MUSEO NACIONAL DE ARTE
Museum exhibiting paintings from the colonial period, including those of the Rubens school, the painter Melchior Perez Holguin and his school
The National Art Museum (MNA) is housed in the Diez de Medina palace, built in 1775. Its façade corresponds to the last period of Andean Baroque.
On the second floor, an exterior gallery displays richly decorated pillars and arches. The tiled roof is typically colonial. The corner of the building is adorned with a loggia (open gallery), with a fountain in the center. Access to the museum is via a patio paved with black and white stone, where a majestic interior stone portico unfurls a large semicircular arch between two pillars. The whole is sumptuously sculpted with shells, flowers and feathers.

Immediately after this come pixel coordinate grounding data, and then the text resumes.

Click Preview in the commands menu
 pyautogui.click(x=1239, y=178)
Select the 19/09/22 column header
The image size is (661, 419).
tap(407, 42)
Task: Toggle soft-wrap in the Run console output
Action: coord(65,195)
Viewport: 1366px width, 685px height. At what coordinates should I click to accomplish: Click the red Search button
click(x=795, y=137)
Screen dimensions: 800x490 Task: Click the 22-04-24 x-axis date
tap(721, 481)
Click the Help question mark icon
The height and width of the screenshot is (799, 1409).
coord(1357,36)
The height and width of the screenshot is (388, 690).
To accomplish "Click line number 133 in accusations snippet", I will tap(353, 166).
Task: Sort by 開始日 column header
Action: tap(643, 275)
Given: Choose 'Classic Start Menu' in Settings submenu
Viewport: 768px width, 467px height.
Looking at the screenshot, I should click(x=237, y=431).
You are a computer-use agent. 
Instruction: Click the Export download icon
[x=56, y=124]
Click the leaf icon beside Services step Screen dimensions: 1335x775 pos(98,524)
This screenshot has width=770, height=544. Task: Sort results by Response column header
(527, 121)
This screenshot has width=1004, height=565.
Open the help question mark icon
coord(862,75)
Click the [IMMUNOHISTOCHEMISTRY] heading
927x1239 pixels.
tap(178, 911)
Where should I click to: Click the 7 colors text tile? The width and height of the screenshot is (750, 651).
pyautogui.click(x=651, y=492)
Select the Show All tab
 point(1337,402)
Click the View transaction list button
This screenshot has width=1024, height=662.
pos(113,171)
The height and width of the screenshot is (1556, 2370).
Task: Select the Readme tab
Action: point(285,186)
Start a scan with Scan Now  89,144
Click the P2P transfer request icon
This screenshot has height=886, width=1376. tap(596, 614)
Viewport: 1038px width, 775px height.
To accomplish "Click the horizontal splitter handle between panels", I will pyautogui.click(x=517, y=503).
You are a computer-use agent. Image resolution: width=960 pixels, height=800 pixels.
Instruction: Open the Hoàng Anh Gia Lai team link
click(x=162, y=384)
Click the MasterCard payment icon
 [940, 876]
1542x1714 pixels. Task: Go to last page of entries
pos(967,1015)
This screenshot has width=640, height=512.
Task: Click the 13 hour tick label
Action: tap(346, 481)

The museum's permanent exhibition is devoted to indigenous and mixed-race art in Bolivia. It features over 70 artistic creations from the pre-Hispanic, colonial, republican and contemporary periods, by both indigenous and non-indigenous artists. In the first room, you can see reproductions of rock art, photos of the Chullpares de Macaya in Oruro and Tiwanaku paintings by Fernando Peñaranda (1919) and Jorge de la Reza (1929). Finally, you'll find one of the masterpieces by painter Cecilio Guzmán de Rojas, founder of the La Paz School of Fine Arts, entitled El triunfo de la naturaleza (1928). The second room features the legendary Virgen del Cerro (1720), said to have been painted by an anonymous artist. It reveals the influence of Spanish-American Baroque and Spanish artistic techniques at the time of the conquest. It evokes Andean cosmovision, religiosity, the conquerors of the New World, and above all, the Cerro Rico represented by the Virgin Mary. The third and fourth rooms feature paintings by Joseph López de los Ríos and watercolours by Melchor María Mercado, depicting village customs in the Beni department of northern Bolivia. The next room is devoted to Andean women. Colorful paintings by Miguel Ángel Pantoja, María Luisa Pacheco, David Crespo Gastelú and Genaro Ibañez depict scenes from daily life, the market and the village. Finally, the fifth room features reproductions by Miguel Alandia Pantoja, Walter Solón Romero and, on the more contemporary side, works by Raúl Lara, Gíldaro Antezana, Mario Conde and the famous Mamani Mamani. In 2024, a permanent exhibition was added, dedicated to women's art, feminism and the fight against feminicide and violence against women in Bolivia.